III. Certificate of Appealability
Pursuant to 28 U.S.C. § 2253(c), unless a circuit justice or judge issues a certificate of appealability (“COA”), an appeal may not be taken from a final order in a proceeding under 28 U.S.C. § 2254. A COA may issue only if the applicant has made a substantial showing of the denial of a constitutional right. 28 U.S.C. § 2253(c)(2). “A petitioner satisfies this standard by demonstrating that jurists of reason could disagree with the district court's resolution of his constitutional claims or that jurists could conclude the issues presented are adequate to deserve encouragement to proceed further.” Miller-El v. Cockrell, 537 U.S. 322 (2003). “When the district court denies a habeas petition on procedural grounds without reaching the prisoner's underlying constitutional claim, a COA should issue when the prisoner shows, at least, that jurists of reason would find it debatable whether the petition states a valid claim of the denial of a constitutional right and that jurists of reason would find it debatable whether the district court was correct in its procedural ruling.” Slack v. McDaniel, 529 U.S. 473,484 (2000). Here, jurists of reason would not find the disposition of this case debatable. Accordingly, there is no basis for the issuance of a certificate of appealability.
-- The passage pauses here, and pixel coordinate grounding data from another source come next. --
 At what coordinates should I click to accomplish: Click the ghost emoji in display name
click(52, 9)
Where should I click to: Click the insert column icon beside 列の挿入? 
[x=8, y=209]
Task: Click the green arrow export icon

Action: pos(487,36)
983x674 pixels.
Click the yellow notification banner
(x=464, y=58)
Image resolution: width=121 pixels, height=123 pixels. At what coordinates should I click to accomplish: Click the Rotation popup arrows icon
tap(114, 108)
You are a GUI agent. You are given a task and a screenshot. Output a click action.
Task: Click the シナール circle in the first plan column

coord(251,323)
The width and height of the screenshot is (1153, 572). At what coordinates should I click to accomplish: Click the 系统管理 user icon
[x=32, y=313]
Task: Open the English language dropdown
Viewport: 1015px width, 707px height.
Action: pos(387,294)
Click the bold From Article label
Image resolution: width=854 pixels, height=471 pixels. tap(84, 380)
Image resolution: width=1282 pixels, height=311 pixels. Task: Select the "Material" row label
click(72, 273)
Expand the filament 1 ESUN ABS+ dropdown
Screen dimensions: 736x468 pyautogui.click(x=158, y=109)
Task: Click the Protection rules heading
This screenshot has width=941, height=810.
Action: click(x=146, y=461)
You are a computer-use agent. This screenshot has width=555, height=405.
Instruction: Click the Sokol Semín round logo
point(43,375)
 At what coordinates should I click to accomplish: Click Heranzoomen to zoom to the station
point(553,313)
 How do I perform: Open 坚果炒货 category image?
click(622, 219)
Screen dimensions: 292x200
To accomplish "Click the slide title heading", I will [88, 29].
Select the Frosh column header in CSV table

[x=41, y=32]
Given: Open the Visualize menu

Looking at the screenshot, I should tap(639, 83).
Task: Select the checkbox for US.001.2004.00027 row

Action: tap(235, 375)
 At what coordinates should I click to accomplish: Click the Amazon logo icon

The denial of a certificate of appealability does not prevent Petitioner from appealing the order dismissing her petition so long as she seeks, and obtains, a certificate of appealability from the Court of Appeals. See FED. R. APP. P. 22(b)(1), (2).
IV. Conclusion
For the reasons set forth above, the petition for writ of habeas corpus will be dismissed without prejudice. (Doc. 1). A separate Order shall issue.